━━━━━ Recorded data

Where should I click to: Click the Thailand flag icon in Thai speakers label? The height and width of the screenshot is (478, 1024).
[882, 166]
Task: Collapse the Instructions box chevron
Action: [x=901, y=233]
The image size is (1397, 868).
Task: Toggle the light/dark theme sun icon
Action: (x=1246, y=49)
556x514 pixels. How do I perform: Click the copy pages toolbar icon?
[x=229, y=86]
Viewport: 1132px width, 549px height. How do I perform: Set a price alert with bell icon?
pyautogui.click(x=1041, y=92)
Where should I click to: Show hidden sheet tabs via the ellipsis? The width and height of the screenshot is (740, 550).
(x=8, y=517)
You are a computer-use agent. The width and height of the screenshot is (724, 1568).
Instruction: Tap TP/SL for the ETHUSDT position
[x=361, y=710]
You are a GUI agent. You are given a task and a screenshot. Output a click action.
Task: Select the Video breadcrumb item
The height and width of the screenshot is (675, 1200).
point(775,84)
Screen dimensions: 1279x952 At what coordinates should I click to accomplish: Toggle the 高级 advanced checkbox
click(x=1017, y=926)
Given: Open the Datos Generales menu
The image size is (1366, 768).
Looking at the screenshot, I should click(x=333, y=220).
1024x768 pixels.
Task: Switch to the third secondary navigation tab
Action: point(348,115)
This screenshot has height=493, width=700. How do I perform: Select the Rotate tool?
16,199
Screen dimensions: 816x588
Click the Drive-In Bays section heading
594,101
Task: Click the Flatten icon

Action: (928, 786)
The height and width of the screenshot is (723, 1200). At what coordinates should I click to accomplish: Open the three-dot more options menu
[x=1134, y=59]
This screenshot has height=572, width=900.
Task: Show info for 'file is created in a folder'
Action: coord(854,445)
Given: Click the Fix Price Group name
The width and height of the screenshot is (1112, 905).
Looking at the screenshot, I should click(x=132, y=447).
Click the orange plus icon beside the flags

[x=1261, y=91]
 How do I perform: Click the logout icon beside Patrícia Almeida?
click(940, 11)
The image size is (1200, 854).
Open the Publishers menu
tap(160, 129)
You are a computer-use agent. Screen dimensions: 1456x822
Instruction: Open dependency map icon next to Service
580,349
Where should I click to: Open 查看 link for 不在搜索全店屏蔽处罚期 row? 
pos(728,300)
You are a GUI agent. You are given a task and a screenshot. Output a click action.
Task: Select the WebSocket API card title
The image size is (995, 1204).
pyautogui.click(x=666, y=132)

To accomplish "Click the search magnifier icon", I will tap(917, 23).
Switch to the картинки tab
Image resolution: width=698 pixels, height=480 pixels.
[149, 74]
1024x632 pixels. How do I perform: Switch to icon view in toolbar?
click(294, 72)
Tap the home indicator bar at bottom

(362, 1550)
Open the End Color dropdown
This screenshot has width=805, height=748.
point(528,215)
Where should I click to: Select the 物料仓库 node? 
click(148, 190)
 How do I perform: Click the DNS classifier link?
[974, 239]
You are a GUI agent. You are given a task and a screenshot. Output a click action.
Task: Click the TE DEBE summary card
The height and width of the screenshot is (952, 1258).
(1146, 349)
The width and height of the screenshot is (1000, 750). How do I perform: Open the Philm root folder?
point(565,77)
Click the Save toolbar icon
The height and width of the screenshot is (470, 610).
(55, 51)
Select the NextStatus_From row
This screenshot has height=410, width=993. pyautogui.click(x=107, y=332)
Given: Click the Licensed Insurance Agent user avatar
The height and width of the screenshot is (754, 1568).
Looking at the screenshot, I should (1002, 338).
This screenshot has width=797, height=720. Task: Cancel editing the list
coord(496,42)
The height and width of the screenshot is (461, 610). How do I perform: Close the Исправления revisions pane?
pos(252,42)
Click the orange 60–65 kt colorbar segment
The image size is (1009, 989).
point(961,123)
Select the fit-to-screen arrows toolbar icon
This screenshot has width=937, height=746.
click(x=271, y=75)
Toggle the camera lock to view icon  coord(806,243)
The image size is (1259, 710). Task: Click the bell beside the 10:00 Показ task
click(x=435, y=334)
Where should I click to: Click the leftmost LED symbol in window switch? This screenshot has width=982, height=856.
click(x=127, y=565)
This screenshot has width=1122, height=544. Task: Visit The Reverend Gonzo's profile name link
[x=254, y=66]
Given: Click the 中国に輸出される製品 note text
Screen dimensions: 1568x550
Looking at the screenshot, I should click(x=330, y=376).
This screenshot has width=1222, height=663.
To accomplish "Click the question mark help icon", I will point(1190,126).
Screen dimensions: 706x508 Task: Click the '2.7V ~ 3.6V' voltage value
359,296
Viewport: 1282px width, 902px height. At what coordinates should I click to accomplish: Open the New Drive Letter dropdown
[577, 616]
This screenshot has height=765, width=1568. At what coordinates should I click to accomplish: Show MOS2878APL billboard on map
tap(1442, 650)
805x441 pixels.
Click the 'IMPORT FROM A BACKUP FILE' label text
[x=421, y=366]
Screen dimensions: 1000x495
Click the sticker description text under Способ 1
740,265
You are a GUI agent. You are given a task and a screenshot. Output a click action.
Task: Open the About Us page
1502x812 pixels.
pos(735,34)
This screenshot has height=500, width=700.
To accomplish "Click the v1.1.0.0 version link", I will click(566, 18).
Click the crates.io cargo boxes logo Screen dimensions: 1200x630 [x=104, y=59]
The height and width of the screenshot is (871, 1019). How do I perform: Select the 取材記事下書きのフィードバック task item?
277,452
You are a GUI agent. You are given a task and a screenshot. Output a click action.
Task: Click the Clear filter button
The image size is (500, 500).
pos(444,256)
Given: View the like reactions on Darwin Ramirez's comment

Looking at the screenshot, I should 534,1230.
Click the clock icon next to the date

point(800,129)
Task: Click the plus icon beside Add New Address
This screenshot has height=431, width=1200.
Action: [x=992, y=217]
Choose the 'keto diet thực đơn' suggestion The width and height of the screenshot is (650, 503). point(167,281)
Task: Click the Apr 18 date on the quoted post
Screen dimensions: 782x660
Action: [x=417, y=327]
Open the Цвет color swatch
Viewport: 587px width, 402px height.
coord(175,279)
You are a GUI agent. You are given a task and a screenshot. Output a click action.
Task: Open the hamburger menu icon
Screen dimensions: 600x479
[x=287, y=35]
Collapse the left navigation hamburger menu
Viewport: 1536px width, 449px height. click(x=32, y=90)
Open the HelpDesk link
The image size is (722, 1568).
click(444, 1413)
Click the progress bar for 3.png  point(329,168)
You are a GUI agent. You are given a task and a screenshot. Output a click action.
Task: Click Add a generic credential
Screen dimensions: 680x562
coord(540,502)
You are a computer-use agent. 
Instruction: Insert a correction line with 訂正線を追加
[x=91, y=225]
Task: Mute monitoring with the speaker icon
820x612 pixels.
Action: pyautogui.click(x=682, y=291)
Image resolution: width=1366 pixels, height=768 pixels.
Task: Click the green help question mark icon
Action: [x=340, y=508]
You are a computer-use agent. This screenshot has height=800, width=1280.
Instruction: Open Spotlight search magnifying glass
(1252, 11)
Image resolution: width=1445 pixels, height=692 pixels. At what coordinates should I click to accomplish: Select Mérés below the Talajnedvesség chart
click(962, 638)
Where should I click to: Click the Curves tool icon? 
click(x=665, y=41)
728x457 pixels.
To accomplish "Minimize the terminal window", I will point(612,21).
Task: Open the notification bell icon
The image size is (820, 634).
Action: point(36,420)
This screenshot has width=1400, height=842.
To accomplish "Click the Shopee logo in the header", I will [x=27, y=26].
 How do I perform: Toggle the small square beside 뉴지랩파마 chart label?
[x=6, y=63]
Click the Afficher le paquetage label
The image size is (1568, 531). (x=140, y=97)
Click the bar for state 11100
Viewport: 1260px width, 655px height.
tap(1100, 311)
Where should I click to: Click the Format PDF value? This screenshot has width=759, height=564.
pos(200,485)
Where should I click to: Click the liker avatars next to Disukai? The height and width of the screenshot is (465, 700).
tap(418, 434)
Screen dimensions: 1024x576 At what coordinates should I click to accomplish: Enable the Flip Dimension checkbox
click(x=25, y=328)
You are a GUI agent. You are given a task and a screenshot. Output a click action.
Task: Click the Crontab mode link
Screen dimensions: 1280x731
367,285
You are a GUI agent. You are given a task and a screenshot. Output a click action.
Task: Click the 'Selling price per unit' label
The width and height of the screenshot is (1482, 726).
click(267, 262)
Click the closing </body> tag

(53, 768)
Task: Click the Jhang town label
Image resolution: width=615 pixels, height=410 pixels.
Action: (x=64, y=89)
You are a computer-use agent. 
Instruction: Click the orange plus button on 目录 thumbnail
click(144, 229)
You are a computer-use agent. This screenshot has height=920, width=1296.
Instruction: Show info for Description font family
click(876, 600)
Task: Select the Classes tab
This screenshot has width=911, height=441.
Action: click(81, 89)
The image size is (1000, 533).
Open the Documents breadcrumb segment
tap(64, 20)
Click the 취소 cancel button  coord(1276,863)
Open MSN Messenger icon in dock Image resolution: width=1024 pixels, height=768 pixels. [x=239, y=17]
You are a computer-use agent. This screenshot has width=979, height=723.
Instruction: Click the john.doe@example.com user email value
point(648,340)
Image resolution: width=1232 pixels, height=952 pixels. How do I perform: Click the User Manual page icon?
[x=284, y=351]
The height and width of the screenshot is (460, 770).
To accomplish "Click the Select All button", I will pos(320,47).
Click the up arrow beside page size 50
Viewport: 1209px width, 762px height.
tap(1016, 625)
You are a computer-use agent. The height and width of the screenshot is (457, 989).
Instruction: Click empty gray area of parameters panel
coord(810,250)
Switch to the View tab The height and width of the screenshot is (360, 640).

━━━━━━━━━━

### Your objective
Reproduce every line of the records containing the string "computer".

### Task response
You are a computer-use agent. The width and height of the screenshot is (724, 1568).
You are a computer-use agent. Screen dimensions: 1456x822
You are a computer-use agent. 
You are a computer-use agent. This screenshot has height=800, width=1280.
You are a computer-use agent. 
You are a computer-use agent. This screenshot has height=920, width=1296.
You are a computer-use agent. This screenshot has width=979, height=723.
You are a computer-use agent. The height and width of the screenshot is (457, 989).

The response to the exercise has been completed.